_Dataset_:
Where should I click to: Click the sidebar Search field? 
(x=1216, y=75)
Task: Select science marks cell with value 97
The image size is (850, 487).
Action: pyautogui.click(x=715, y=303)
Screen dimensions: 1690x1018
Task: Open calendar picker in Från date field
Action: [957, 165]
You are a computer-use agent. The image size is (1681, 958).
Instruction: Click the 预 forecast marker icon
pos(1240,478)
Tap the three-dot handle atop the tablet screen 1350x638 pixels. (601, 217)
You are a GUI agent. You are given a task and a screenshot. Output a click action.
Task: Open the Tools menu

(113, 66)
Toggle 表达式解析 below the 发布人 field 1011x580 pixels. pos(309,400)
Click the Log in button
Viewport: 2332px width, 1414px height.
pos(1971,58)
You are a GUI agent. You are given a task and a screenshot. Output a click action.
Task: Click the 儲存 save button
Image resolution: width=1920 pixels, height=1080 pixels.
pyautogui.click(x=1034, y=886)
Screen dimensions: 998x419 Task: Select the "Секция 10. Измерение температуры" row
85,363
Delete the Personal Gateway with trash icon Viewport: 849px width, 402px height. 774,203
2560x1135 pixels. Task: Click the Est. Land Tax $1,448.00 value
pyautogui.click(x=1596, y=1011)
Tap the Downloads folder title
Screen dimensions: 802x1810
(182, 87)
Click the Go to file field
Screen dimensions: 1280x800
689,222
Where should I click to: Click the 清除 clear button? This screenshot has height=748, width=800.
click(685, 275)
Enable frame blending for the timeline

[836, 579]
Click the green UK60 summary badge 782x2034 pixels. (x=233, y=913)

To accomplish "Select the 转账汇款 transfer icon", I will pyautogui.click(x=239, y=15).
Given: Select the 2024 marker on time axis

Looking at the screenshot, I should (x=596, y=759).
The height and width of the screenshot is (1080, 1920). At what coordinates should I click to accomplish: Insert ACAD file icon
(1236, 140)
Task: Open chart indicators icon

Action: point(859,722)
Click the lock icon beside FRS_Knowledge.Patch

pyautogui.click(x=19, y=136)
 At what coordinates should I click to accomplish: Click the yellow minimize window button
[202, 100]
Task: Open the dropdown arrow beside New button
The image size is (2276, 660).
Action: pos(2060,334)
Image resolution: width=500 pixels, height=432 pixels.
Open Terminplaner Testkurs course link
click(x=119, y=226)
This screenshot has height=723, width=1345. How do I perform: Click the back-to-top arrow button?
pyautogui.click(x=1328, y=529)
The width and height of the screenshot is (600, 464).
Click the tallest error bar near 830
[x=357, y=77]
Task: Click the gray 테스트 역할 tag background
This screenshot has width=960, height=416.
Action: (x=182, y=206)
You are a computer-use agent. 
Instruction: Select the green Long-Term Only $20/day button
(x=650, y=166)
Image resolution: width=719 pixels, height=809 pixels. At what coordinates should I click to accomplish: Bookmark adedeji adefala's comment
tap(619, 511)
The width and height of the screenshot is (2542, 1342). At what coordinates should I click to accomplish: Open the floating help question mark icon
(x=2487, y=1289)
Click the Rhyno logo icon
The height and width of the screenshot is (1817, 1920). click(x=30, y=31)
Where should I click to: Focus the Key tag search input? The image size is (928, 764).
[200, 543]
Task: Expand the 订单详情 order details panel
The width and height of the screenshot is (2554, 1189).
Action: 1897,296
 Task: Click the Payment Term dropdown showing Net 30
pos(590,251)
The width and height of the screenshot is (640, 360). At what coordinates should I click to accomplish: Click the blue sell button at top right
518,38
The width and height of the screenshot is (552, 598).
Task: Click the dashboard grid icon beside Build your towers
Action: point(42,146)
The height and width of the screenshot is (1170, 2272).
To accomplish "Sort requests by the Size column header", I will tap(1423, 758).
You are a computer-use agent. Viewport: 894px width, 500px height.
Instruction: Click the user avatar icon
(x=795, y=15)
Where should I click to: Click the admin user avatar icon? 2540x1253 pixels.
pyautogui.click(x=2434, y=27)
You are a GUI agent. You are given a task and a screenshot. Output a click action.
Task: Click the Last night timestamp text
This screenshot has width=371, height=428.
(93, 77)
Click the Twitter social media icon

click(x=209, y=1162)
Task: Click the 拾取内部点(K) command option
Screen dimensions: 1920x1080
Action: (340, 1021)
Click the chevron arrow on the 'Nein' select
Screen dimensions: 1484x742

_What is being asked_:
Reproduce every one of the lines above verbatim, from first to last, without any alteration.

_Solution to this exercise_:
Where should I click to: Click the sidebar Search field? 
(x=1216, y=75)
Task: Select science marks cell with value 97
The image size is (850, 487).
Action: pyautogui.click(x=715, y=303)
Screen dimensions: 1690x1018
Task: Open calendar picker in Från date field
Action: [957, 165]
You are a computer-use agent. The image size is (1681, 958).
Instruction: Click the 预 forecast marker icon
pos(1240,478)
Tap the three-dot handle atop the tablet screen 1350x638 pixels. (601, 217)
You are a GUI agent. You are given a task and a screenshot. Output a click action.
Task: Open the Tools menu

(113, 66)
Toggle 表达式解析 below the 发布人 field 1011x580 pixels. pos(309,400)
Click the Log in button
Viewport: 2332px width, 1414px height.
pos(1971,58)
You are a GUI agent. You are given a task and a screenshot. Output a click action.
Task: Click the 儲存 save button
Image resolution: width=1920 pixels, height=1080 pixels.
pyautogui.click(x=1034, y=886)
Screen dimensions: 998x419 Task: Select the "Секция 10. Измерение температуры" row
85,363
Delete the Personal Gateway with trash icon Viewport: 849px width, 402px height. 774,203
2560x1135 pixels. Task: Click the Est. Land Tax $1,448.00 value
pyautogui.click(x=1596, y=1011)
Tap the Downloads folder title
Screen dimensions: 802x1810
(182, 87)
Click the Go to file field
Screen dimensions: 1280x800
689,222
Where should I click to: Click the 清除 clear button? This screenshot has height=748, width=800.
click(685, 275)
Enable frame blending for the timeline

[836, 579]
Click the green UK60 summary badge 782x2034 pixels. (x=233, y=913)

To accomplish "Select the 转账汇款 transfer icon", I will pyautogui.click(x=239, y=15).
Given: Select the 2024 marker on time axis

Looking at the screenshot, I should (x=596, y=759).
The height and width of the screenshot is (1080, 1920). At what coordinates should I click to accomplish: Insert ACAD file icon
(1236, 140)
Task: Open chart indicators icon

Action: point(859,722)
Click the lock icon beside FRS_Knowledge.Patch

pyautogui.click(x=19, y=136)
 At what coordinates should I click to accomplish: Click the yellow minimize window button
[202, 100]
Task: Open the dropdown arrow beside New button
The image size is (2276, 660).
Action: pos(2060,334)
Image resolution: width=500 pixels, height=432 pixels.
Open Terminplaner Testkurs course link
click(x=119, y=226)
This screenshot has height=723, width=1345. How do I perform: Click the back-to-top arrow button?
pyautogui.click(x=1328, y=529)
The width and height of the screenshot is (600, 464).
Click the tallest error bar near 830
[x=357, y=77]
Task: Click the gray 테스트 역할 tag background
This screenshot has width=960, height=416.
Action: (x=182, y=206)
You are a computer-use agent. 
Instruction: Select the green Long-Term Only $20/day button
(x=650, y=166)
Image resolution: width=719 pixels, height=809 pixels. At what coordinates should I click to accomplish: Bookmark adedeji adefala's comment
tap(619, 511)
The width and height of the screenshot is (2542, 1342). At what coordinates should I click to accomplish: Open the floating help question mark icon
(x=2487, y=1289)
Click the Rhyno logo icon
The height and width of the screenshot is (1817, 1920). click(x=30, y=31)
Where should I click to: Focus the Key tag search input? The image size is (928, 764).
[200, 543]
Task: Expand the 订单详情 order details panel
The width and height of the screenshot is (2554, 1189).
Action: 1897,296
 Task: Click the Payment Term dropdown showing Net 30
pos(590,251)
The width and height of the screenshot is (640, 360). At what coordinates should I click to accomplish: Click the blue sell button at top right
518,38
The width and height of the screenshot is (552, 598).
Task: Click the dashboard grid icon beside Build your towers
Action: point(42,146)
The height and width of the screenshot is (1170, 2272).
To accomplish "Sort requests by the Size column header", I will tap(1423, 758).
You are a computer-use agent. Viewport: 894px width, 500px height.
Instruction: Click the user avatar icon
(x=795, y=15)
Where should I click to: Click the admin user avatar icon? 2540x1253 pixels.
pyautogui.click(x=2434, y=27)
You are a GUI agent. You are given a task and a screenshot. Output a click action.
Task: Click the Last night timestamp text
This screenshot has width=371, height=428.
(93, 77)
Click the Twitter social media icon

click(x=209, y=1162)
Task: Click the 拾取内部点(K) command option
Screen dimensions: 1920x1080
Action: (340, 1021)
Click the chevron arrow on the 'Nein' select
Screen dimensions: 1484x742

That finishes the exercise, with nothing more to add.